- Exercise brief -
Find the lines below holding the word "agent" and copy each of them.

***** Data extracts

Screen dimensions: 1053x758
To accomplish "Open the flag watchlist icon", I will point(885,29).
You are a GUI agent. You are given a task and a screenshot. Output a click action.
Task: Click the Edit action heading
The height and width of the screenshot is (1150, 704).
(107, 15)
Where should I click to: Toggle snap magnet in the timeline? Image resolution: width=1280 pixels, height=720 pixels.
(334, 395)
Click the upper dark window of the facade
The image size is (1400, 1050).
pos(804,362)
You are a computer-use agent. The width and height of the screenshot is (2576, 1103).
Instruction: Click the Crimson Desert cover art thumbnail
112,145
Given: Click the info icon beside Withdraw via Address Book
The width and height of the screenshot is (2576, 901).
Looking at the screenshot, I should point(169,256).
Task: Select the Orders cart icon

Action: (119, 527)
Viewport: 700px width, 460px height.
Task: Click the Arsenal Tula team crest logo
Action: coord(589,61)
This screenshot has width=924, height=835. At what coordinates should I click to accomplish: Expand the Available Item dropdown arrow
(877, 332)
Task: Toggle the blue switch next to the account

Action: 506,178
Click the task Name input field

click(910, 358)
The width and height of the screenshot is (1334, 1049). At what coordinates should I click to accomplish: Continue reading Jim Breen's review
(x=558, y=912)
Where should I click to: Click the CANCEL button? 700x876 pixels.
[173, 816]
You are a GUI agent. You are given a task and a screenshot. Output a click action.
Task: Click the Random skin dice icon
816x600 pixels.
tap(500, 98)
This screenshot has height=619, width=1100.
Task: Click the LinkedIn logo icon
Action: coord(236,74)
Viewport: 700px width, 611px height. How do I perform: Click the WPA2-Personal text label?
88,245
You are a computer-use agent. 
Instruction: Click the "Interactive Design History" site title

**********

- Result for this task -
You are a GUI agent. You are given a task and a screenshot. Output a click action.
You are a computer-use agent. The width and height of the screenshot is (2576, 1103).
You are a GUI agent. You are given a task and a screenshot. Output a click action.
You are a computer-use agent. 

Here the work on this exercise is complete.